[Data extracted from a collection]
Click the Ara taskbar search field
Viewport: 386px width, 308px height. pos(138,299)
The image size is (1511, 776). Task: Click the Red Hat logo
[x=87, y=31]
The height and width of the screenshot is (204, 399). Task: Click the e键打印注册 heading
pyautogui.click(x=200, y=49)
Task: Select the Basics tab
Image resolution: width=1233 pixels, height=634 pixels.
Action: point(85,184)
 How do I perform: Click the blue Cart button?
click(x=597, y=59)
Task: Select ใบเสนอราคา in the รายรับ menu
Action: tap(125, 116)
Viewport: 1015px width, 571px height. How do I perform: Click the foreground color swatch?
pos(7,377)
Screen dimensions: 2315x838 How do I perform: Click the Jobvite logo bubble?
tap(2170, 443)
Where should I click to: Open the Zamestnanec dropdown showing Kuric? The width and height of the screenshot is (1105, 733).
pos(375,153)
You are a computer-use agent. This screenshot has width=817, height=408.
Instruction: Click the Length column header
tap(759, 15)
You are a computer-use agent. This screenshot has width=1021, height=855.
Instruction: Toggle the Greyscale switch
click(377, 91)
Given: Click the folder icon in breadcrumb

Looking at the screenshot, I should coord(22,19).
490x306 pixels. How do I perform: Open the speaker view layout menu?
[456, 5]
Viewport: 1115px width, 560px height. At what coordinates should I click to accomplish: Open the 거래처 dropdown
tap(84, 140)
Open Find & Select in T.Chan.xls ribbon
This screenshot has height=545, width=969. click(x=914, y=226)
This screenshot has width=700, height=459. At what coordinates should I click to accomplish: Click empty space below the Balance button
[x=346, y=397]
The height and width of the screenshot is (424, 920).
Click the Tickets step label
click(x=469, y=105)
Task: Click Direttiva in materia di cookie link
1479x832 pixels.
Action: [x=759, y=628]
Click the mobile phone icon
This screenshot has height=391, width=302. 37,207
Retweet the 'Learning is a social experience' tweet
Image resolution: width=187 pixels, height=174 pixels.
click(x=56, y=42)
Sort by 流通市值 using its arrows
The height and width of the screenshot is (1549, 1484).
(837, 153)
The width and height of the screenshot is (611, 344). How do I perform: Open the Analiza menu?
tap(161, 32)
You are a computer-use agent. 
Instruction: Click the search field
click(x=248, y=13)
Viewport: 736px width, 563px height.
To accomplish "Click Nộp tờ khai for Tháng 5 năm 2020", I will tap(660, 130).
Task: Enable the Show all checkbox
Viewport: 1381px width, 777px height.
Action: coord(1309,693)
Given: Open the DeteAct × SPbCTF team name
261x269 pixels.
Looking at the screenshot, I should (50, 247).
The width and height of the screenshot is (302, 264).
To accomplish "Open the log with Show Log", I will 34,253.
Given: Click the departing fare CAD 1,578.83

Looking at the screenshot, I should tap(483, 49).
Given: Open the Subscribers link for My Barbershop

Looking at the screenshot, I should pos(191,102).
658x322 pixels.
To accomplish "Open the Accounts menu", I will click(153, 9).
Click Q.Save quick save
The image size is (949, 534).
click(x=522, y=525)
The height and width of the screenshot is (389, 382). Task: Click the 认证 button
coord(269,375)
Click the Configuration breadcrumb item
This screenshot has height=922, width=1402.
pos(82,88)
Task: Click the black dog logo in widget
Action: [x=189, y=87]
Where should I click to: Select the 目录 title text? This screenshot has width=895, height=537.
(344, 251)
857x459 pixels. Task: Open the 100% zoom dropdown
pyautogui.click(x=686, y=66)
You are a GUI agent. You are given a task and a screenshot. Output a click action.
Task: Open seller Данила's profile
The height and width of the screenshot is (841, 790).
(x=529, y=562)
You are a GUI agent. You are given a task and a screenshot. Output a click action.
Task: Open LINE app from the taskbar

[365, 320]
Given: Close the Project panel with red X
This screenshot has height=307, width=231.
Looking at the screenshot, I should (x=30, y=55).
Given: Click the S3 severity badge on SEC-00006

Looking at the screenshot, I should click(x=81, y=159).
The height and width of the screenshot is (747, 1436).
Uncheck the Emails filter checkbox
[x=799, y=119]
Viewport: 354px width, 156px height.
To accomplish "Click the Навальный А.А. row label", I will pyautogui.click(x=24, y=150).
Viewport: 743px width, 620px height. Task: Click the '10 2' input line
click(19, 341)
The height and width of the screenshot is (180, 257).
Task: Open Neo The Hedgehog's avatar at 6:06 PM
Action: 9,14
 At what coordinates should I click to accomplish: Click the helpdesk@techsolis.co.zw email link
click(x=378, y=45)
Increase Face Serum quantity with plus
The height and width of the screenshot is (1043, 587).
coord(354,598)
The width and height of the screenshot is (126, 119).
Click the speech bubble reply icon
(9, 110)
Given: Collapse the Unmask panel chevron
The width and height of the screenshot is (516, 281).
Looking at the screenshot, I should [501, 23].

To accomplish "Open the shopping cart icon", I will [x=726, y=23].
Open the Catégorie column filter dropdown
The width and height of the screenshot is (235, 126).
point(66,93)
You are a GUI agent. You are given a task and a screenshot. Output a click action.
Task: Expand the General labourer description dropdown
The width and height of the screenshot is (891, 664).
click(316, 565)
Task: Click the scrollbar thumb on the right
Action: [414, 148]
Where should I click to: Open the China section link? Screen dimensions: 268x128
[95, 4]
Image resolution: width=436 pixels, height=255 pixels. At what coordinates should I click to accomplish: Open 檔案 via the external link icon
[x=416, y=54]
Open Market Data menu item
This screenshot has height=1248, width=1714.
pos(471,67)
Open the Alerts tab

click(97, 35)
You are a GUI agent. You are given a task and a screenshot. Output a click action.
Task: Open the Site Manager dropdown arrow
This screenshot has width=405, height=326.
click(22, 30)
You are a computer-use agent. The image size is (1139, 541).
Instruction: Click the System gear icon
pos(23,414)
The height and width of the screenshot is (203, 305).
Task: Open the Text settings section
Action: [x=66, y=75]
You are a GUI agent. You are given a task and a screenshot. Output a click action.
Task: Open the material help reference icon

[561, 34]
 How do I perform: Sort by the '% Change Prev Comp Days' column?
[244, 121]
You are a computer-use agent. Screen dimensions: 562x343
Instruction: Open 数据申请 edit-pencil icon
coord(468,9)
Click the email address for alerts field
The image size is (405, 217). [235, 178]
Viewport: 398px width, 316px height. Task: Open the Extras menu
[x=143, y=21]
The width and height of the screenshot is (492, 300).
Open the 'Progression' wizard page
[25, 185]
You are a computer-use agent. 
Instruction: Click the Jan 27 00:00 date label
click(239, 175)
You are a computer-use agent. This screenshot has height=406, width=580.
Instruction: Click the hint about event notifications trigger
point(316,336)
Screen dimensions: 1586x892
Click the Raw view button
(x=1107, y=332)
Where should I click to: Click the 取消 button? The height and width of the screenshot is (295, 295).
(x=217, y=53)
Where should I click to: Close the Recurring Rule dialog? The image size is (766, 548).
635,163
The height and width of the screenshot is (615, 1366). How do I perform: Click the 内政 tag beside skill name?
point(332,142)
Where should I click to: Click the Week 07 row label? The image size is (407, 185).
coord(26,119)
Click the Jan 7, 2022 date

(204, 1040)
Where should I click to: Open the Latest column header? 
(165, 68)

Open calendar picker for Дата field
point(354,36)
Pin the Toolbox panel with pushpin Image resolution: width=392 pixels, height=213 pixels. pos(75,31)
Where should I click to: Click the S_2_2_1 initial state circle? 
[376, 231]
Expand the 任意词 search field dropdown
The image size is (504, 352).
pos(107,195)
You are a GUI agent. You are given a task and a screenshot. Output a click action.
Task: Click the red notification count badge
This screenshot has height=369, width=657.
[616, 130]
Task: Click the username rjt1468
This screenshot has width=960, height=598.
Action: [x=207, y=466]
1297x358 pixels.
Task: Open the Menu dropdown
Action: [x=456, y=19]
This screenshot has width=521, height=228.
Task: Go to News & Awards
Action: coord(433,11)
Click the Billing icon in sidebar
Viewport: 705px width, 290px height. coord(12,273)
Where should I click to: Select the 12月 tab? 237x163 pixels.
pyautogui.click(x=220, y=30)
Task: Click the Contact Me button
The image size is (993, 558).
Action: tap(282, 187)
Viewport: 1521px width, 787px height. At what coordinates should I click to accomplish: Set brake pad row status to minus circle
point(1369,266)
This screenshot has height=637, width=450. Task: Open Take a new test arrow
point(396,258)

◆ Try it
Reproduce precisely, and with no line left out, each line from the top of the entries through the line that carries "has width=1021, height=855.".

◆ Exercise answer
Click the Ara taskbar search field
Viewport: 386px width, 308px height. pos(138,299)
The image size is (1511, 776). Task: Click the Red Hat logo
[x=87, y=31]
The height and width of the screenshot is (204, 399). Task: Click the e键打印注册 heading
pyautogui.click(x=200, y=49)
Task: Select the Basics tab
Image resolution: width=1233 pixels, height=634 pixels.
Action: point(85,184)
 How do I perform: Click the blue Cart button?
click(x=597, y=59)
Task: Select ใบเสนอราคา in the รายรับ menu
Action: tap(125, 116)
Viewport: 1015px width, 571px height. How do I perform: Click the foreground color swatch?
pos(7,377)
Screen dimensions: 2315x838 How do I perform: Click the Jobvite logo bubble?
tap(2170, 443)
Where should I click to: Open the Zamestnanec dropdown showing Kuric? The width and height of the screenshot is (1105, 733).
pos(375,153)
You are a computer-use agent. This screenshot has width=817, height=408.
Instruction: Click the Length column header
tap(759, 15)
You are a computer-use agent. This screenshot has width=1021, height=855.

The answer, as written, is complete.